Thursday, February 8, 2007

Stock market in resilient mood

Benjamin Graham said that the market always surprise its participants. The market started its steep climb from November 2005 and reached the apex of 12,500 by May 2006. Suddenly, there was a downturn and market started falling, initially by 100-200 points. Then, there was panic all around and soon the market was trading at 8,900 levels by the middle of June 2006. Within a month the exuberance in the market had turned to extreme pessimism. Since then the market recovered and is making new highs. Often, it is correcting by a few hundred points but the market is showing a lot of resilience by bouncing back immediately.
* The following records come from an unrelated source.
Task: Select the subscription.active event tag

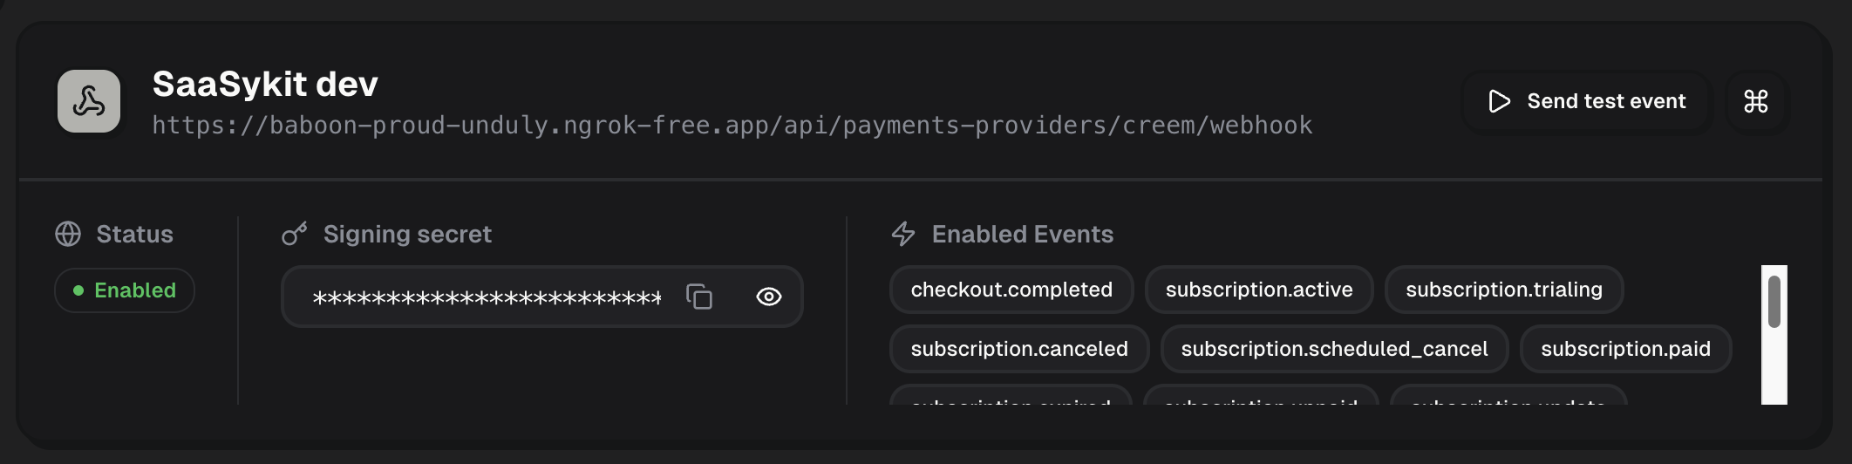Action: 1259,290
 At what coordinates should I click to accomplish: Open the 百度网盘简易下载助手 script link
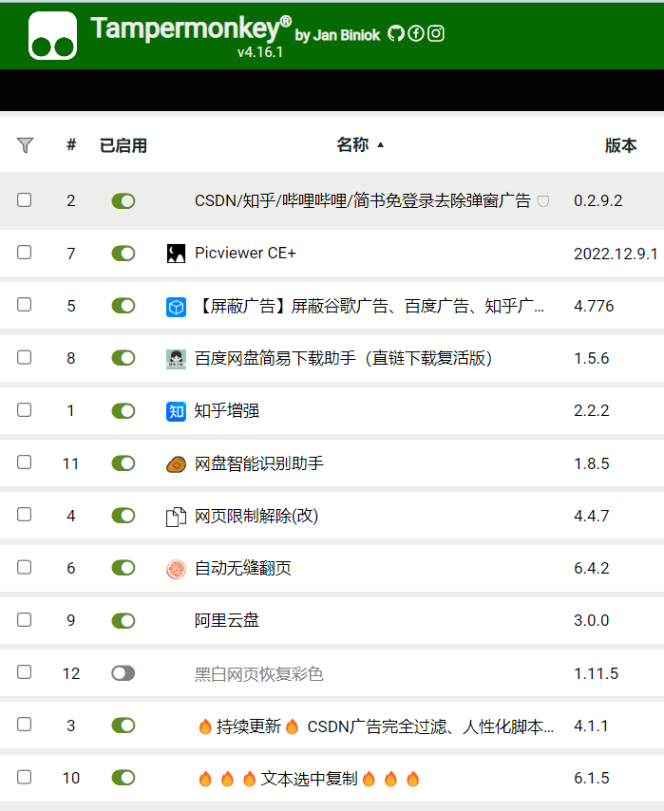[x=343, y=358]
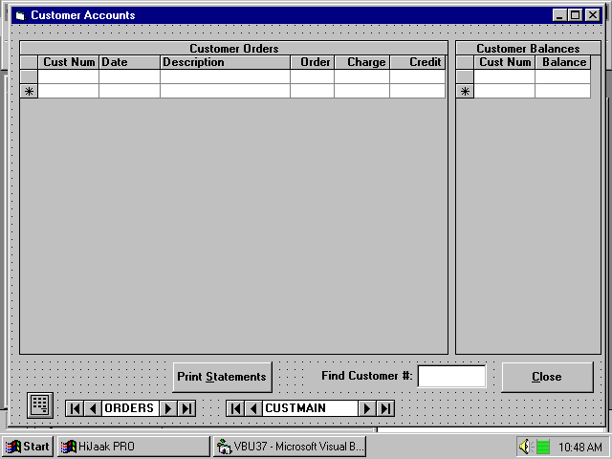612x459 pixels.
Task: Open the Windows Start menu
Action: click(x=28, y=447)
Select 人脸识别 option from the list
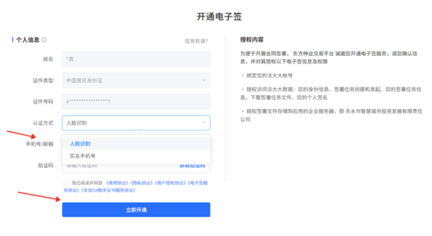This screenshot has height=236, width=432. click(x=80, y=143)
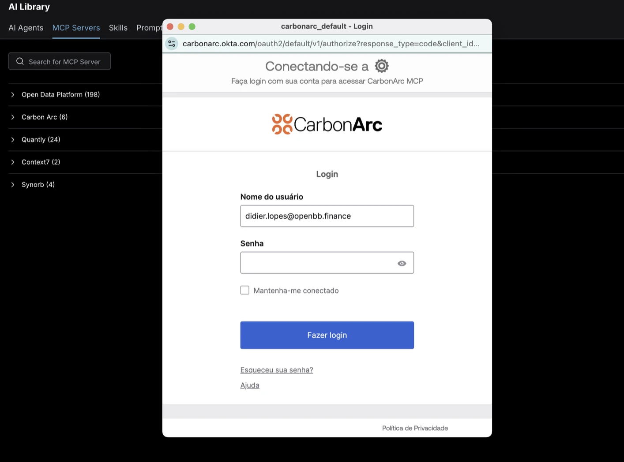Click the Ajuda link

tap(250, 385)
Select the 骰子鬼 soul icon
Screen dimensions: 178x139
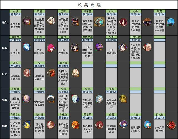(75, 73)
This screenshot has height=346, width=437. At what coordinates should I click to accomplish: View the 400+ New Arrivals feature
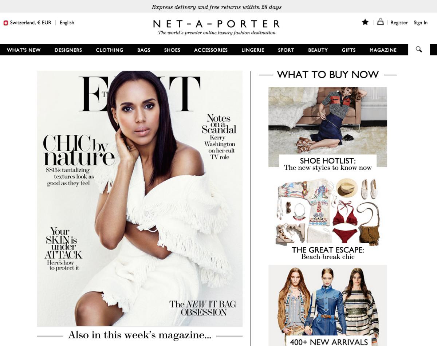(328, 305)
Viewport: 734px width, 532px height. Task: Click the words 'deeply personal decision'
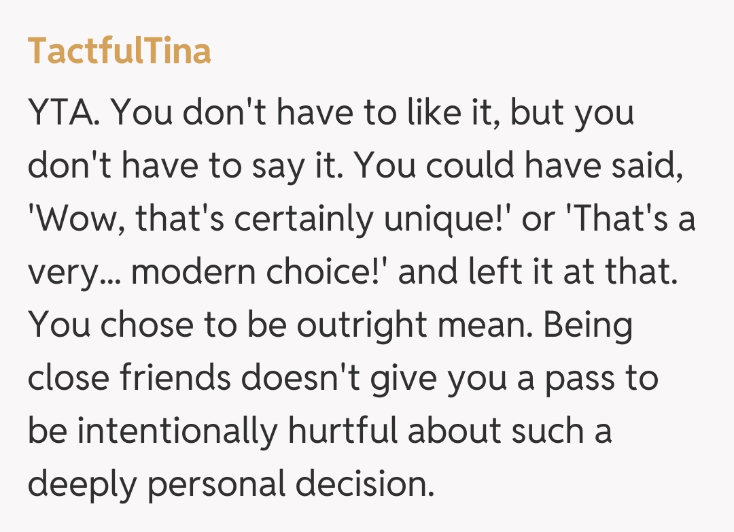230,485
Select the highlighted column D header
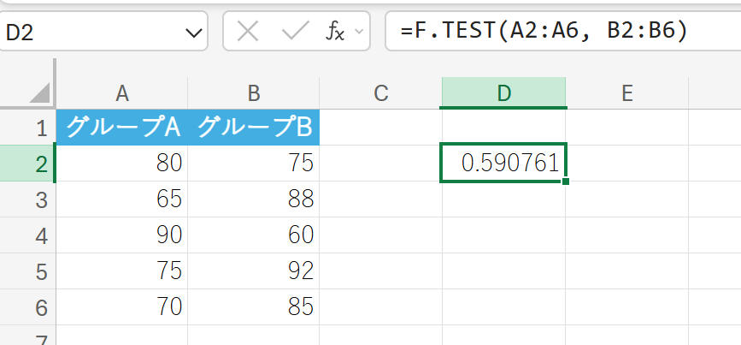 503,93
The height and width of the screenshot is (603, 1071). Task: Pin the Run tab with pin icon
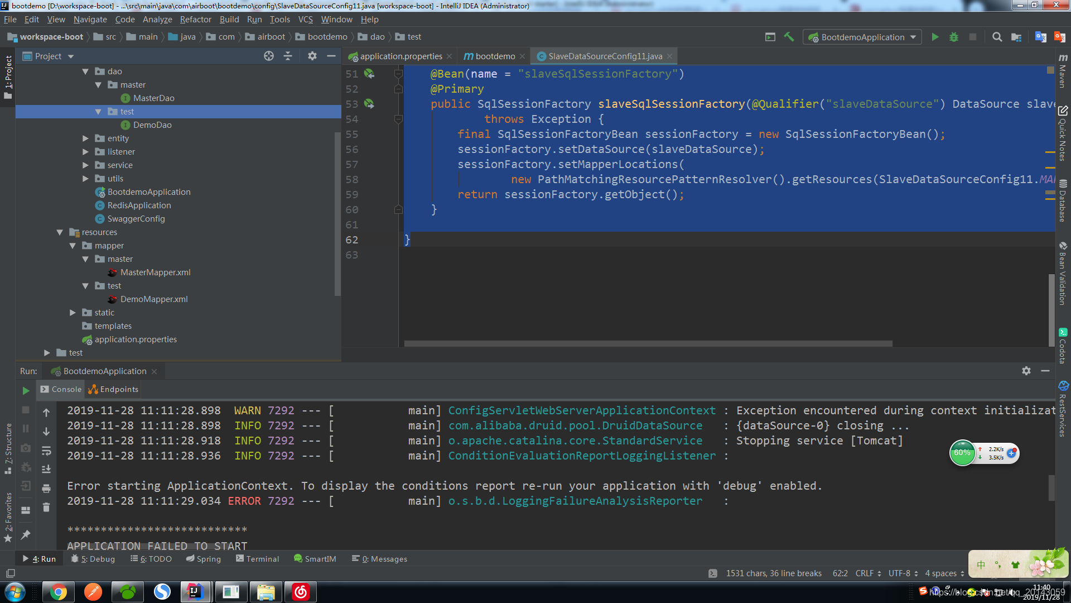click(26, 534)

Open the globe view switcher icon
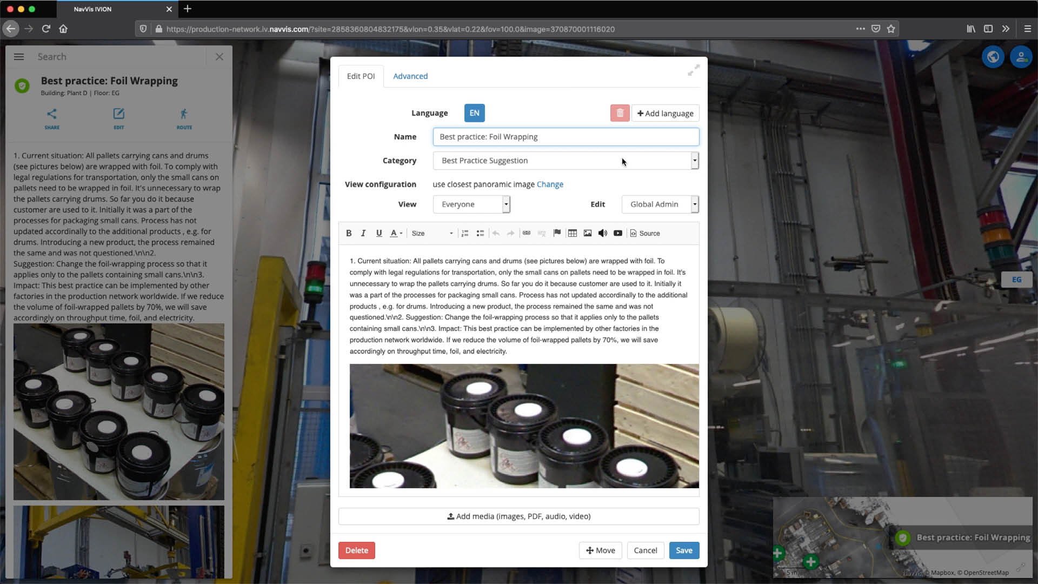[x=993, y=56]
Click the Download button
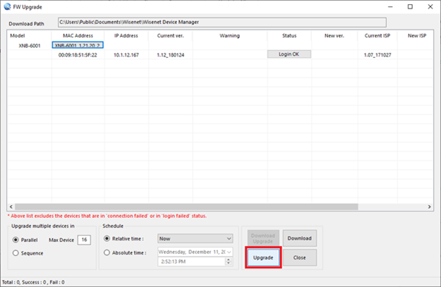Screen dimensions: 441x287 point(299,238)
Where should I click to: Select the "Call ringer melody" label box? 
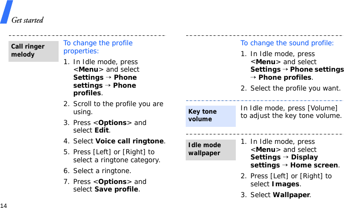[34, 51]
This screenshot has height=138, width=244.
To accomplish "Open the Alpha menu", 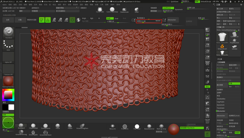I will 4,5.
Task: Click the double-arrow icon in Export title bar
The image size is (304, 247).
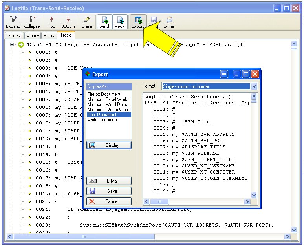Action: (x=224, y=74)
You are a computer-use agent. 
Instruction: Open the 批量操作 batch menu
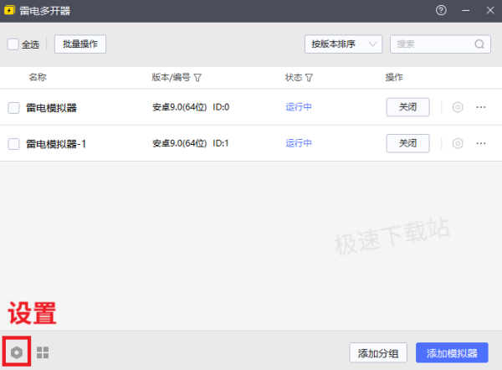click(80, 44)
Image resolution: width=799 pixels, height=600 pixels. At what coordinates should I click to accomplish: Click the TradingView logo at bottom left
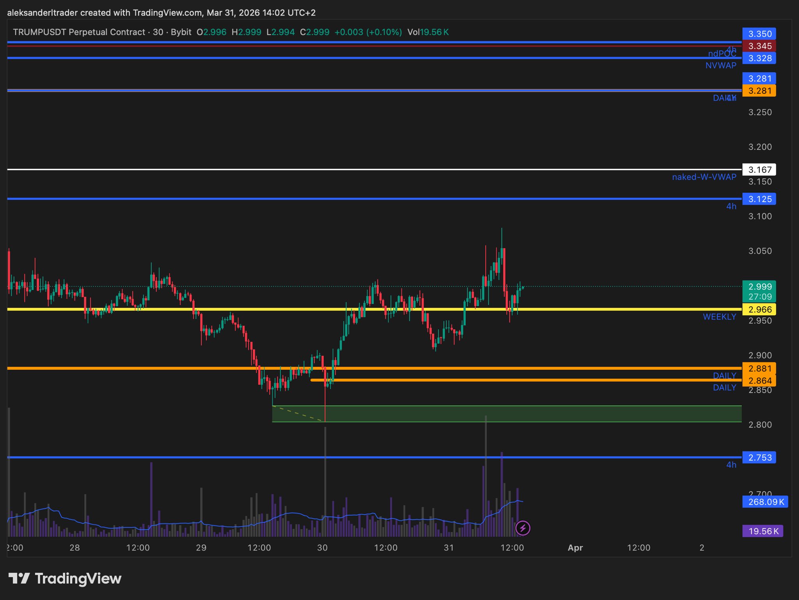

This shows the general mood is currently bullish and smart investors are willing to bet their money in the Indian economy. What moves the market? In the short term, behavioral irrationality of the market participants can take the market to extreme levels. But in the long run, the market valuation has to converge with the underlying fundamentals of the economy and the corporate performance. In May 2006, the market had reached excessive levels ignoring some deteriorating fundamentals. The crude price was ruling at an all-time high of $78 per barrel, inflation was rising and the Reserve Bank of India (RBI) was forced to increase interest rates. This would have been detrimental for corporate profits and there was a fear of slow down in the economy, which prompted the market to correct and reflect the changed fundamentals. Currently, the economy looks much healthier. The oil price has cooled down, the corporate profits were good for the first half of the year and they have given good guidance for the rest of the year. The economy has grown by nine percent in nominal terms in the first half of the year. This translates to a growth of 14 percent in real term. If the economy can maintain the same growth rate for the rest of the year, we can assume that the companies that are part of the Sensex will grow by at least 20 percent.